Hotel Inglaterra has an illustrious past, with previous guests including Hollywood legend Ava Gardner. The guest book lists countless others whose visits to Granada were enhanced by staying at the hotel. Although the current building has been thoroughly modernised, it retains its traditional charm. The following brief history has been compiled using press cuttings.
The world of the early 20th Century was, as an English historian aptly put it, the “Age of Optimism.” Also known as “La Belle Époque”, the period lasted barely 30 years – a brief flicker of time, the blink of an eye. During this time, magnificent splendours were exclusively enjoyed by a privileged social group composed of Europe’s large aristocratic families, wealthy financiers and businessmen and, of course, America’s new multimillionaires.
The period saw the emergence of the first grand hotels, the Ritz and Palace Hotels (including Granada’s El Alhambra Palace), uniquely luxurious establishments whose refinement and elegance befitted the tastes of their new high society clientele. The fantastical world of this fortunate few would be obliterated by World War One, only to re-emerge in the ensuing years with fresh impetus. Indeed, the Belle Époque continued until 1939, when another, even more terrible international conflict would finally bring it to an end. It was during this interwar period that el Gran Hotel Inglaterra opened its doors in Granada.
A true original. Sited on the corner of two roads, Cettie Meriem and Joaquin Costa, the hotel was designed by local architect Ángel Casas, renowned at the time for his work in Granada’s vernacular style. His other important buildings include the Hispano-American Bank on the Gran Via (now the BSCH); a beautiful palace on the same street (now regional government offices); and the Gálvez Pharmacy on Cauchiles Square. El Hotel Inglaterra is notable for its corner design and intricate balconies. Instead of designing the corner as a square or rounded feature, Casas created a chamfered edge, in which the entrance is framed by a semicircular arch. This interesting design solution alleviates the linear rigidity of a square corner with charm and originality.

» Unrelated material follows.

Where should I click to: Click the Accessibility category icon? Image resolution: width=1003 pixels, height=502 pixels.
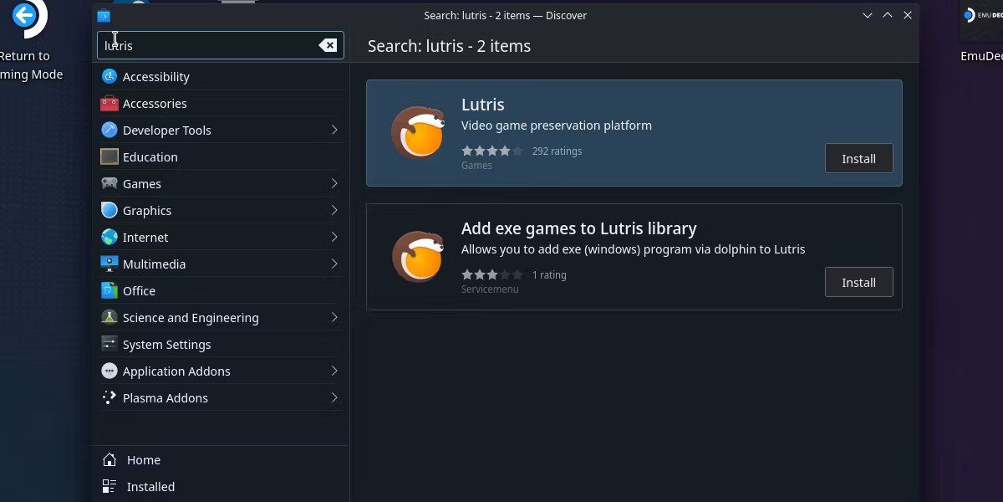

As with other architects of his generation, Casas left an individual mark on all his buildings. While the hotel is not his grandest work, it is arguably one of his most elegant, particularly evident on the facade. It is a beauty to behold. The interplay of balconies and their varied ornamentation is arguably the building’s most attractive feature. The door of the central balcony is topped with an elegant triangular pediment, framing a female bust representing an allegory of victory. The reliefs and arches of the second and third floor balconies are similarly arresting. The whole facade, which extends in the form of a series of houses along Cettie Meriem Street, is an architectural tour-de-force by one of Granada’s finest architects of his generation.
El Gran Hotel Inglaterra opened in the late 1920’s, shortly before the Great Crash of 1929 delivered a huge blow to international tourism. The hotel’s first owner, businessman and experienced hotelier Manuel Morales Arias, also owned the Hotel Nuevo Oriente (formerly El Navío) on Alhóndiga y Párraga Streets. From the first day it opened, el Gran Hotel Inglaterra stood out, alongside el Alhambra, the Washington Irving, the Victoria and el París, as a hotel of the first order. Although hotels weren’t allocated stars in those days, different classification systems existed to help discerning travellers choose the best.

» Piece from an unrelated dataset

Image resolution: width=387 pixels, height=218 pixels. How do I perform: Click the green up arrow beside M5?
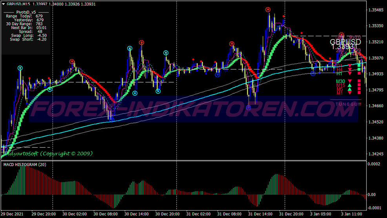pos(350,89)
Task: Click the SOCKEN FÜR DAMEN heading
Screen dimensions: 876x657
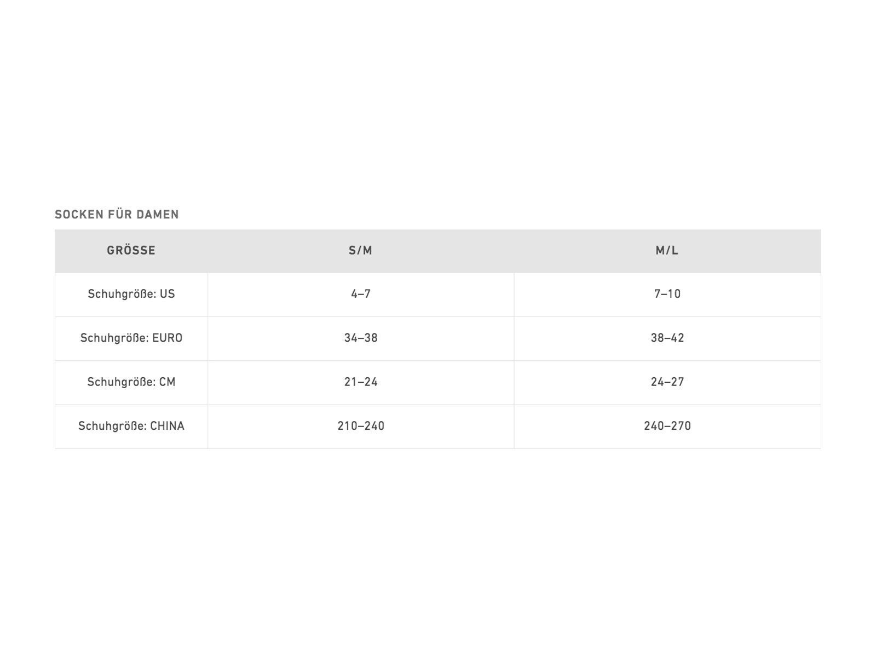Action: [117, 215]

Following the outbreak of the Civil War in 1936, el Gran Hotel Inglaterra was forced to remove the name Inglaterra from its facade. References to England or France were frowned upon, so for some years the hotel was simply known as Gran Hotel. Full board cost 30 pesetas a day.

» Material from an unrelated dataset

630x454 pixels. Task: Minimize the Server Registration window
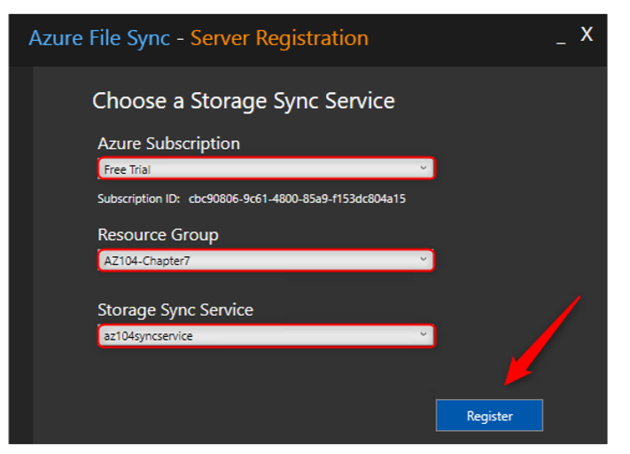[561, 42]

During later years the hotel was attacked by students calling for the return of Gibraltar. Guests had to flee the dining room as stones were thrown at the balconies. Nobody had told them to vent their fury against “Hotel England”, but as long as they didn’t have to go back to school and were having fun, the students were content to include the hotel among their patriotic demands.
The original parts of the hotel include its facade, interior structure and some of the original furniture, such as doors, tables, stone flooring, banisters, stairs, etc.